We wrześniu 2018 roku Taszkent i Moskwa podpisały porozumienie o współpracy przy budowie elektrowni atomowych w Uzbekistanie, zgodnie z którym Rosatom zbuduje kompleks składający się z dwóch bloków energetycznych generacji „3+” z WWER- 1200. Stacja ma powstać kosztem środków budżetowych Uzbekistanu i rosyjskiej pożyczki państwowej. Ministerstwo Energii obiecało, że elektrownie jądrowe pokryją 15-18 proc. zapotrzebowania na energię elektryczną w 2030 roku. Obszar w pobliżu jeziora Tuzkon w regionie Jizzakh został wybrany jako optymalne miejsce do budowy.

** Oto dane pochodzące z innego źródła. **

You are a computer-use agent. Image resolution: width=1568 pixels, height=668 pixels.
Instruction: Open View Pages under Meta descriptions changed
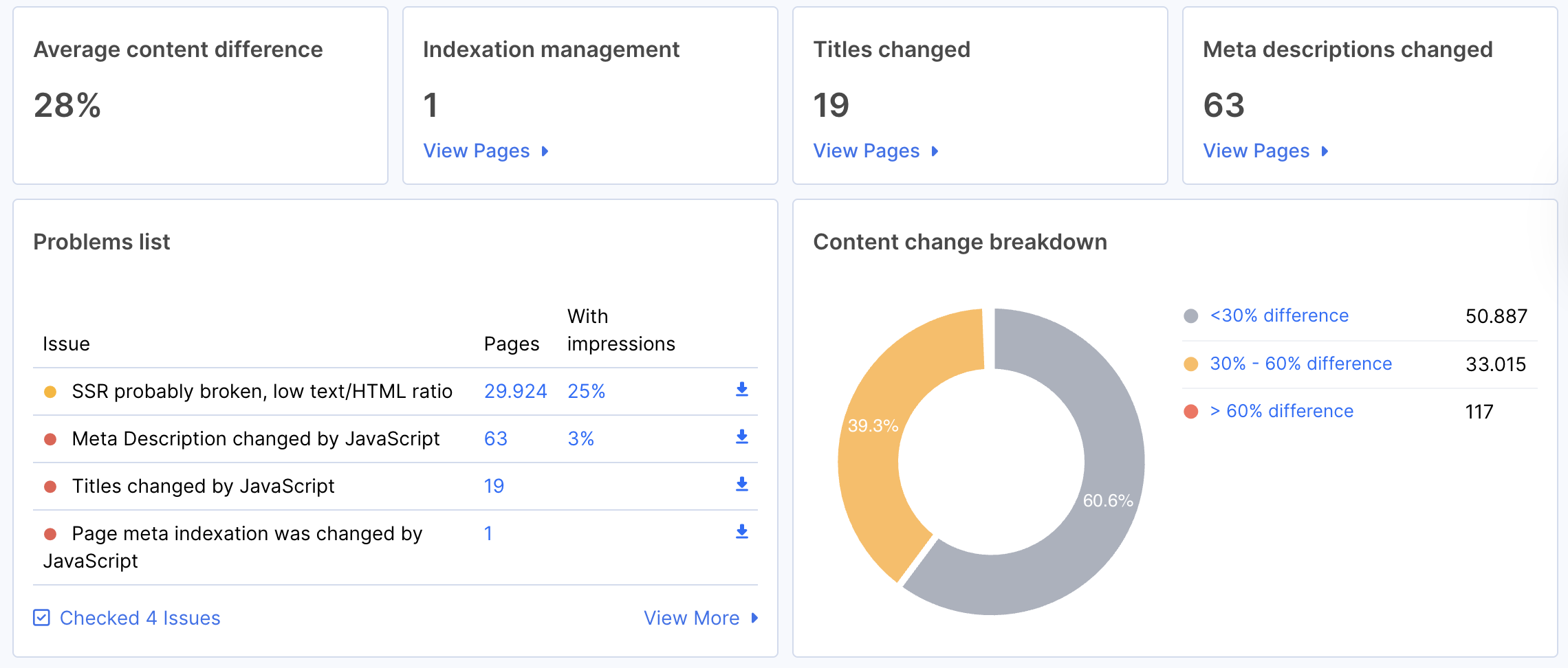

Od pierwszych wiadomości o budowie elektrowni jądrowej w społeczeństwie i działaczach społecznych rozgorzała dyskusja na temat bezpieczeństwa środowiskowego i odporności sejsmicznej tego projektu. Fakt, że Rosja została wybrana na partnera w budowie stacji, również budził szereg kontrowersyjnych pytań. W październiku 2019 roku prezes Rosatomu Aleksiej Lichaczow zapowiedział, że do końca roku koncern podpisze główny kontrakt na budowę elektrowni jądrowej w Uzbekistanie, ale nie podano jeszcze oficjalnej informacji, kiedy ten dokument zostanie podpisany.
W czerwcu ub.r. wiceminister energetyki Szerzod Chojajew oświadczył, że Uzbekistan prowadzi negocjacje z rosyjską korporacją Rosatom w sprawie optymalizacji kosztów budowy elektrowni jądrowej. Urzędnik zwrócił wówczas uwagę na wysoki koszt projektu proponowanego przez Rosję. Tymczasem na posiedzeniu wspólnej komisji na szczeblu szefów rządów obu krajów, które odbyło się w Samarkandzie 2 grudnia 2022 r., premier Rosji Michaił Miszustin powiedział, że ważne jest zacieśnianie współpracy z jego kraju w dziedzinie energetyki jądrowej z Uzbekistanem i że „konieczne jest przyspieszenie realizacji wszystkich zawartych porozumień” dotyczących budowy elektrowni jądrowej.
Moskwa wywiera presję na Uzbekistan, aby przyspieszył budowę elektrowni jądrowej. Nawiązanie bliskich relacji handlowo-gospodarczych z Rosją w obliczu zachodnich sankcji może stwarzać ryzyko dodatkowych sankcji dla Uzbekistanu.